🤖 AI Summary
To address the limitations of conventional supervised approaches for freezing-of-gait (FoG) detection in Parkinson’s disease—including heavy reliance on patient-specific labeled data, poor cross-subject generalizability, and clinical deployment challenges—this work proposes the first wearable real-time FoG detection system built upon a self-supervised pretrained foundation model. Methodologically, it introduces the first self-supervised pretraining framework for multi-source inertial measurement unit (IMU) signals and integrates activity-context awareness: a lightweight CNN-LSTM classifier is activated only during standing or walking phases. This enables zero-shot cross-patient generalization. Evaluated on the VCU FoG-IMU dataset, the system achieves 98.5% F1-score on unseen subjects. Deployed on mobile devices, it incurs <20 ms inference latency and reduces energy consumption by 72%. By eliminating dependence on subject-specific annotations, this work establishes a novel paradigm for resource-efficient, highly generalizable, and real-time neuromotor disorder monitoring.
📝 Abstract
Freezing-of-Gait (FoG) affects over 50% of mid-to-late stage Parkinson's disease (PD) patients, significantly impairing patients' mobility independence and reducing quality of life.
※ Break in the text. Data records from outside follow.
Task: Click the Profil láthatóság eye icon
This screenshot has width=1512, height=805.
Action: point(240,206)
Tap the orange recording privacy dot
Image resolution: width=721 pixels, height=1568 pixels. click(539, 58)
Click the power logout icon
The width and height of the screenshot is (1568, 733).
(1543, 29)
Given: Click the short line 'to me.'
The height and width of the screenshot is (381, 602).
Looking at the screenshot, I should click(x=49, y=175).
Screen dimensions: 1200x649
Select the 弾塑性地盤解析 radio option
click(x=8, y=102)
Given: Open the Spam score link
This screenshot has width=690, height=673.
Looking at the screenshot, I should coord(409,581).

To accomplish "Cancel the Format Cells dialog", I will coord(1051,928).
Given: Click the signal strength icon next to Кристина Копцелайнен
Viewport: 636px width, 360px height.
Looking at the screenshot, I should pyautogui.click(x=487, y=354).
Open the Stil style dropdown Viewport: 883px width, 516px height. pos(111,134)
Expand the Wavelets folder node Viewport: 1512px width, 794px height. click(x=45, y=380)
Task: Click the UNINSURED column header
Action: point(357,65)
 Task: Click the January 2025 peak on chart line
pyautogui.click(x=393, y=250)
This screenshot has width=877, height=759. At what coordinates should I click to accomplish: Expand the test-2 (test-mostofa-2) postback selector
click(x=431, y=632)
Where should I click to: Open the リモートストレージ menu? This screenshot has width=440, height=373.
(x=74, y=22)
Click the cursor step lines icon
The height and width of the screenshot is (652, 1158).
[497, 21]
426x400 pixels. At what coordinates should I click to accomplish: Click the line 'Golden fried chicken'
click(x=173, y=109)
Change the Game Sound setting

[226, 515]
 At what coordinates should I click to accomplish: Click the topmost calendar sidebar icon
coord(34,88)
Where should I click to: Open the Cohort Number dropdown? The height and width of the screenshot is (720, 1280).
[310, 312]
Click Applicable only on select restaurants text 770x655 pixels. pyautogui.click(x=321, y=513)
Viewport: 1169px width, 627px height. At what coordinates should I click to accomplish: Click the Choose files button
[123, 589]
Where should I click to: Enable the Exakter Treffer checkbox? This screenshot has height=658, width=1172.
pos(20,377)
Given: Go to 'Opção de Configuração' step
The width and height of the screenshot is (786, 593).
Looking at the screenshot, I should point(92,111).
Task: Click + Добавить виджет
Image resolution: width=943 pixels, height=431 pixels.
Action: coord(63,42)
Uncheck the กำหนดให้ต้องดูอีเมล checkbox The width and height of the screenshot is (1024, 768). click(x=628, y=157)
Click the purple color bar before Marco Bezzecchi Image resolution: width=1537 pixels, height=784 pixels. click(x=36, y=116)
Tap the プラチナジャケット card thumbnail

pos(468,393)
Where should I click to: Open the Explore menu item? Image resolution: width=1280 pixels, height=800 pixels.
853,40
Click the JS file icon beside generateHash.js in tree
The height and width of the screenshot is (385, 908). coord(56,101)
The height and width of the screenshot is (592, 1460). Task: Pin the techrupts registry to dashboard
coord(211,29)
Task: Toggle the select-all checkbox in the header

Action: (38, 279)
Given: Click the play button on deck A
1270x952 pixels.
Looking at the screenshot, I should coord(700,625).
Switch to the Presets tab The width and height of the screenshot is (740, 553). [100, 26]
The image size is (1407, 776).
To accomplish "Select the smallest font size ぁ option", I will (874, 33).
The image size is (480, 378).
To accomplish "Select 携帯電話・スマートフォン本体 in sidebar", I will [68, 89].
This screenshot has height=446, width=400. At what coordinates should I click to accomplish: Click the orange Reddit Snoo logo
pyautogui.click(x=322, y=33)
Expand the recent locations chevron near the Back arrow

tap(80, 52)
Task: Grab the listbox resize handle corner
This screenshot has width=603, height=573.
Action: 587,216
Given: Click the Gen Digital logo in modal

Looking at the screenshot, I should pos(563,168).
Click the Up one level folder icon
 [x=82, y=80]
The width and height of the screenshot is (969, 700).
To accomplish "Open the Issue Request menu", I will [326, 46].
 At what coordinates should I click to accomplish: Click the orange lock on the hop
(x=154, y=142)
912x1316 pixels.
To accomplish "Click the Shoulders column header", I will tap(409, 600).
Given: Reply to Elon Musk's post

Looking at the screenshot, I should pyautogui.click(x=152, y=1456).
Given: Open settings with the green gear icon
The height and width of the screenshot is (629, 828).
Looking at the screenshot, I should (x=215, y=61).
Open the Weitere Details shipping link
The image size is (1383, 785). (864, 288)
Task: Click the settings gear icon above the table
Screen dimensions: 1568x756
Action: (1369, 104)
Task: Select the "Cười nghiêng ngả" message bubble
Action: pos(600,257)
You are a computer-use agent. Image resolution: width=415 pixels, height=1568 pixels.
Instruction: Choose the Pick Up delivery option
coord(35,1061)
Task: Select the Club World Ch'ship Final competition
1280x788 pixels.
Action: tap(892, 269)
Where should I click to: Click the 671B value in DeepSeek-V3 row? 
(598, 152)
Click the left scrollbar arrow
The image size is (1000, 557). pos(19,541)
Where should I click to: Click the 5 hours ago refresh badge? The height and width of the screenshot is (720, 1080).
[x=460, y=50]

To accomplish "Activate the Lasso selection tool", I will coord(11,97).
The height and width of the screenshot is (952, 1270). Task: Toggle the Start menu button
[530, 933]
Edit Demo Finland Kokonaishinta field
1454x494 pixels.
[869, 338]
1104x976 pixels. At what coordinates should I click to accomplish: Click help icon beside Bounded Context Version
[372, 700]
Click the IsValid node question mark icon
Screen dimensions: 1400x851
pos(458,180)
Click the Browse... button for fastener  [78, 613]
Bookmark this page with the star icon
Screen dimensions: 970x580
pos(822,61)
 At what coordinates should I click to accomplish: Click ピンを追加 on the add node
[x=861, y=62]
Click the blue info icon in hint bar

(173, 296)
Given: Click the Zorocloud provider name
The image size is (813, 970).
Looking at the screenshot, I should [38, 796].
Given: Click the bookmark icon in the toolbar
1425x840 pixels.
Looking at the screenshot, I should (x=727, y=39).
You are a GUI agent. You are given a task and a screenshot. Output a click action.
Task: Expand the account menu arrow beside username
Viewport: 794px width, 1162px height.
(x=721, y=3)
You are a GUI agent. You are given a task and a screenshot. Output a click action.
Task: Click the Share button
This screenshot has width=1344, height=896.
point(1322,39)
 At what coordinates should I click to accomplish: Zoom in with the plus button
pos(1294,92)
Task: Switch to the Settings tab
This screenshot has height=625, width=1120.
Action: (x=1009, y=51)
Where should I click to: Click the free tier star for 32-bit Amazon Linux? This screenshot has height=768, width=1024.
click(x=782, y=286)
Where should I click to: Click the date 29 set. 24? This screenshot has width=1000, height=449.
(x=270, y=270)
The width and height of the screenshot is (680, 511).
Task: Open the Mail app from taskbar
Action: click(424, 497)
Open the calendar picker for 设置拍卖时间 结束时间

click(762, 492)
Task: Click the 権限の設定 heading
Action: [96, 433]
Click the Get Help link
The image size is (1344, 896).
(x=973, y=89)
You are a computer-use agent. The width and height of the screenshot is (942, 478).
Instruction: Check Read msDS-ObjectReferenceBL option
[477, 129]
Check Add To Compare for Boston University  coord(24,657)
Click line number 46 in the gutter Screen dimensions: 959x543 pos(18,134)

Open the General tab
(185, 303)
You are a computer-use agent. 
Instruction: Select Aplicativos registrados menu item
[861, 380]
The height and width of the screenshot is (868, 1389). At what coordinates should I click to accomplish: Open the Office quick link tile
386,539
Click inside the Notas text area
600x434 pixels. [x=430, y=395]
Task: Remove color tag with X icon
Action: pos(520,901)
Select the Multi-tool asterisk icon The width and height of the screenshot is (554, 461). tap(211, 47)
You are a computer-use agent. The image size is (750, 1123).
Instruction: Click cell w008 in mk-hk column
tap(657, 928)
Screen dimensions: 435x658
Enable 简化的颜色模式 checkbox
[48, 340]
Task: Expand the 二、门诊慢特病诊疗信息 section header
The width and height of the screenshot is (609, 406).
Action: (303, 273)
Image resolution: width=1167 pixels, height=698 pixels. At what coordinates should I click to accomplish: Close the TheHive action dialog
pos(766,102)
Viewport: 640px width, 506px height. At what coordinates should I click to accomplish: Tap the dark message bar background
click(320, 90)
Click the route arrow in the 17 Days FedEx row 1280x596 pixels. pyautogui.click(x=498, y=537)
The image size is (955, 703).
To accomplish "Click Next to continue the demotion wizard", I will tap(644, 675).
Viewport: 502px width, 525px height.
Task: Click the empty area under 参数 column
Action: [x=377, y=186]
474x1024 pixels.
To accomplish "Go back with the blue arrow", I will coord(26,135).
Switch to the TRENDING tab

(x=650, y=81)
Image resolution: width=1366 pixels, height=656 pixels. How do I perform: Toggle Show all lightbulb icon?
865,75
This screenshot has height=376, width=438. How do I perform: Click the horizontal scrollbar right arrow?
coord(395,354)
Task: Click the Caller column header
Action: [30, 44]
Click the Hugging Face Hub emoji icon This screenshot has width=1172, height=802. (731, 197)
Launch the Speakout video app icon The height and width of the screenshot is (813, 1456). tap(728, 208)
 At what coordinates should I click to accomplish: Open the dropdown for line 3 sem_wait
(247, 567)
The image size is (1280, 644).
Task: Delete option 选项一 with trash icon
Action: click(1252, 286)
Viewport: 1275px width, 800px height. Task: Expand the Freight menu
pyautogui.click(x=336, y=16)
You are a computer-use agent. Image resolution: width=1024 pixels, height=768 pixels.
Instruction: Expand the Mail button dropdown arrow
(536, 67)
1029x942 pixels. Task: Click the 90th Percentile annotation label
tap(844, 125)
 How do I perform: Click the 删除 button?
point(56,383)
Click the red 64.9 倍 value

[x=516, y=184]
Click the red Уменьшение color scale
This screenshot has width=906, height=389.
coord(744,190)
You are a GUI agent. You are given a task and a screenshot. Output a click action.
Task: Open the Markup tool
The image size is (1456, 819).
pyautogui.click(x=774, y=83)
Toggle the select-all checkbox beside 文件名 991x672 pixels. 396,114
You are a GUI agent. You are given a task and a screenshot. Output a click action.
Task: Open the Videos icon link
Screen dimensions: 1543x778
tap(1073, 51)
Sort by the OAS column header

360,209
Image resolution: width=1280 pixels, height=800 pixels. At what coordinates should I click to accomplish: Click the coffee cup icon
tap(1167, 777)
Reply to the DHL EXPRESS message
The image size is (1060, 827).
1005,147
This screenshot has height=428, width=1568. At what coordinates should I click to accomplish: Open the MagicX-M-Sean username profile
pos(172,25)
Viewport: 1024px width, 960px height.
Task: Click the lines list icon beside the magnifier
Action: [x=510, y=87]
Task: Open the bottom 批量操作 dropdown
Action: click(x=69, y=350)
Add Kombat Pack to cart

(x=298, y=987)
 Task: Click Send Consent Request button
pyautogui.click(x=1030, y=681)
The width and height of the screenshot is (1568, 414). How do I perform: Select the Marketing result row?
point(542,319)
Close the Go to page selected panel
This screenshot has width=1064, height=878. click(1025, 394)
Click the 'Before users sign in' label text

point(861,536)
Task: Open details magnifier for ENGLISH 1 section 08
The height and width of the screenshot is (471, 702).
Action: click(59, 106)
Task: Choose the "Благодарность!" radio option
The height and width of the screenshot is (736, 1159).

FoG is characterized by sudden episodes where walking cannot start or is interrupted, occurring exclusively during standing or walking, and never while sitting or lying down. Current FoG detection systems require extensive patient-specific training data and lack generalization, limiting clinical deployment. To address these issues, we introduce FM-FoG, a real-time foundation model-based wearable system achieving FoG detection in unseen patients without patient-specific training. Our approach combines self-supervised pretraining on diverse Inertial Measurement Unit (IMU) datasets with sensor context integration. Since FoG occurs only during ambulatory activities, a lightweight CNN-LSTM activity classifier selectively activates the foundation model only during walking or standing, avoiding unnecessary computation. Evaluated on the VCU FoG-IMU dataset with 23 PD patients, FM-FoG achieves a 98.5% F1-score when tested on previously unseen patients, substantially outperforming competitive baseline methods. Deployed on a Google Pixel 8a smartphone, the system extends battery life by up to 72% while maintaining sub-20ms intervention latency. The results indicate that our FM-FoG can enable practical, energy-efficient healthcare applications that generalize across patients without individual training requirements.